NES Dual Port RAM Interface
NES memory replacement that allows live modification of RAM at runtime.
Written in AVR C/assembly.
I've been writing a game recently and was looking for a way to live debug on real hardware. The original solution was to fire variable information out the second controller port to serial every NMI but I decided to to take a shot at a new PCB for the console I've been dreaming about for a while.

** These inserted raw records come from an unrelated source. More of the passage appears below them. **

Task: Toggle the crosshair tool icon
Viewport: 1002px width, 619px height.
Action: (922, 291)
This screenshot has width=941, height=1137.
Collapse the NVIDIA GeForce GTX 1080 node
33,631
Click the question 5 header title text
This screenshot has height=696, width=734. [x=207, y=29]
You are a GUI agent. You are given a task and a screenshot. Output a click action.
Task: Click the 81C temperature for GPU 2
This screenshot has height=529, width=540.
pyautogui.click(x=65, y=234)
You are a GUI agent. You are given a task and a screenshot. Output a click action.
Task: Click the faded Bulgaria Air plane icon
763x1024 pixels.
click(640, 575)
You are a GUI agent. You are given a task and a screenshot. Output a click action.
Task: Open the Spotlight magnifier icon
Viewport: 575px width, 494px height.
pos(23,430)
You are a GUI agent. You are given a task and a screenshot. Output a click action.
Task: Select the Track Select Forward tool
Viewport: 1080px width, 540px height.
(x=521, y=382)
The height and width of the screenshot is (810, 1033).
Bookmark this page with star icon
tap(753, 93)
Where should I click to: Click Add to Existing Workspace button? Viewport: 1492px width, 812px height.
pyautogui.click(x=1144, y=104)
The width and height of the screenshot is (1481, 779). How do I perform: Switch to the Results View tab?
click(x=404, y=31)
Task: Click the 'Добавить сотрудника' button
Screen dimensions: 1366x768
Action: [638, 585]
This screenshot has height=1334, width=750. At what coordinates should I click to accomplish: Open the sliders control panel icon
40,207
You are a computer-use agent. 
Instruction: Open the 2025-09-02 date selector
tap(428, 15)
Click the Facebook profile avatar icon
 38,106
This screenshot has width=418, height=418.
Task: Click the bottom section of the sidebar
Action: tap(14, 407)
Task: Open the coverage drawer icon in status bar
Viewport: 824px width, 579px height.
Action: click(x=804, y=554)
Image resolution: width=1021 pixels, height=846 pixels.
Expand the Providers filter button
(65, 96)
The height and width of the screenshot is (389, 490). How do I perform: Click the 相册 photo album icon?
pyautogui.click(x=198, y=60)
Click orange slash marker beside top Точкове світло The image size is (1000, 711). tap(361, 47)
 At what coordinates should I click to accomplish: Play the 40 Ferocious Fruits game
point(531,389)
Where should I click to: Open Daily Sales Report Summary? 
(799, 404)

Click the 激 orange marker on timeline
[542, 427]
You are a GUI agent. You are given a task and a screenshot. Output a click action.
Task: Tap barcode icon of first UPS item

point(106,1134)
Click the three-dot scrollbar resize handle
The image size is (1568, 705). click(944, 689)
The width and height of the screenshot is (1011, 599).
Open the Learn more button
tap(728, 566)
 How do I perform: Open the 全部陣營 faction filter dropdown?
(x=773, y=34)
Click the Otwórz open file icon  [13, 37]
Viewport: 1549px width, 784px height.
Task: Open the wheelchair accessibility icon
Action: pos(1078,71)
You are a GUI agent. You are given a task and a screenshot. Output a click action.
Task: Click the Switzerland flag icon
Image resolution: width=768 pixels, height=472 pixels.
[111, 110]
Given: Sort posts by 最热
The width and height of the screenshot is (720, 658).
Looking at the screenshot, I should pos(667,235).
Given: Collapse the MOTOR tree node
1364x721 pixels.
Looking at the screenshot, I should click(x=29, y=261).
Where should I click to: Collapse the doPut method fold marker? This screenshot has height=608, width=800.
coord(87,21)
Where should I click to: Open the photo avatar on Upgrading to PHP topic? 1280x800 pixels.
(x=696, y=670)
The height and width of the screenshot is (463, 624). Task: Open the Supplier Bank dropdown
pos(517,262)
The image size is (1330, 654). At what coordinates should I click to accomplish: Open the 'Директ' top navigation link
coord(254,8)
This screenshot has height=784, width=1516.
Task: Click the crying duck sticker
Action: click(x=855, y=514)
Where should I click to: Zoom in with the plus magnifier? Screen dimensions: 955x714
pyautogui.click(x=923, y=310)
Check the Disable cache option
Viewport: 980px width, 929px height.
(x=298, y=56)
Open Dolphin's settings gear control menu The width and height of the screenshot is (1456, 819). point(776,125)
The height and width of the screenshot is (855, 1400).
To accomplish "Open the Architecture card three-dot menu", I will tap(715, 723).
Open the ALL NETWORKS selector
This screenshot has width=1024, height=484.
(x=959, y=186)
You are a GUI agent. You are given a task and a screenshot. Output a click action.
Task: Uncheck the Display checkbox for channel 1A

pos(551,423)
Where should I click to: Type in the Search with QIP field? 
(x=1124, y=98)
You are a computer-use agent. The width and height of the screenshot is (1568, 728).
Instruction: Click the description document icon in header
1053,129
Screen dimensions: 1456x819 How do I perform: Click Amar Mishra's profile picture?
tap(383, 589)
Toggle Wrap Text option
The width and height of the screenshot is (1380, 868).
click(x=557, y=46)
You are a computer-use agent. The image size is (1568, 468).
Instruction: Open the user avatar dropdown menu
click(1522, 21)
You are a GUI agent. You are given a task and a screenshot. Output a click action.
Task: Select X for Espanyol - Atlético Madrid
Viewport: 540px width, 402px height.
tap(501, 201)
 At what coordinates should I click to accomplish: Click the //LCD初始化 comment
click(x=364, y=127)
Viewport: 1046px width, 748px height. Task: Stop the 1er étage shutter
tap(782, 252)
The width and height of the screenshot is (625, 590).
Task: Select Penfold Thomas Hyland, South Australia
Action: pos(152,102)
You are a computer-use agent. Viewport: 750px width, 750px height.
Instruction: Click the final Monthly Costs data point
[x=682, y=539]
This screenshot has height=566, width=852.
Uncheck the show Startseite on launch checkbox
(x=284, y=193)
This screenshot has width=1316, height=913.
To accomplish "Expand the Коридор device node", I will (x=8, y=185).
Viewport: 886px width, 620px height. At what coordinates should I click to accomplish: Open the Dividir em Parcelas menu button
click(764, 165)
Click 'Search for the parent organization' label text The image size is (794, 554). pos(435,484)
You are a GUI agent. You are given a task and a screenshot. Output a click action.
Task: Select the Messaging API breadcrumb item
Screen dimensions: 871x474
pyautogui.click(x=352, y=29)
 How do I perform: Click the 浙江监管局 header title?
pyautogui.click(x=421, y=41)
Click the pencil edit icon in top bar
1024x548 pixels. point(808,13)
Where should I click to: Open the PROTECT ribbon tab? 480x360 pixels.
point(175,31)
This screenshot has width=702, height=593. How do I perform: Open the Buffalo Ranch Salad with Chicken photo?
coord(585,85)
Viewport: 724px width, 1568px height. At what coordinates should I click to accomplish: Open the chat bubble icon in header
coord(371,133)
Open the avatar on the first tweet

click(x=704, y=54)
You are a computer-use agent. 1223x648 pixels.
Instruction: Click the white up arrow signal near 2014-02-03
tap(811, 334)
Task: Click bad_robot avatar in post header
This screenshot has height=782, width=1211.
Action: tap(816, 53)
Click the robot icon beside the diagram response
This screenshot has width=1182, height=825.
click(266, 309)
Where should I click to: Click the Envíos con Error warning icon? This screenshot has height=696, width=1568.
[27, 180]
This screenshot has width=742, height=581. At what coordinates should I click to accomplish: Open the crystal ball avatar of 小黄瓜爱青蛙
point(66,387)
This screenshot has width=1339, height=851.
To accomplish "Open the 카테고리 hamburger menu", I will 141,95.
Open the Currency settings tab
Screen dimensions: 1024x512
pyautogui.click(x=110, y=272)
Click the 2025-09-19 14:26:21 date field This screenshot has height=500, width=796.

Blades of Steel Scoreboard
Contra Relay on Fire
Live Hex Editor
The board routes the left port of the dual port RAM (Cypress CY7C136) to the DIP footprint on the NES and the right port to an AVR (ATMEGA164), this allows me to read and write any location at runtime without bus conflicts. Control is provided through the UART and two additional pins are soldered directly to the 2A03 to control /NMI and /RESET. I took a console and desoldered the 2KB RAM and replaced it with a socket. I'd like to permanently solder this in now that they work but having them removable for debugging was a huge help. AVR control code was written mainly in C with some assembly sprinkled across for the memory control portions.
The AVR sits and wait for serial commands and can perform several functions including:
- Read / write of any memory location
- Quick dump of an entire 256-byte page
- Freezing of memory addresses (rewriting a single value constantly in the busy loop)
- Single frame stepping by controlling the NMI
- Remote reset of console
- Applying auto increment to tables to a single variable (fun for sine waves on x/y positions!)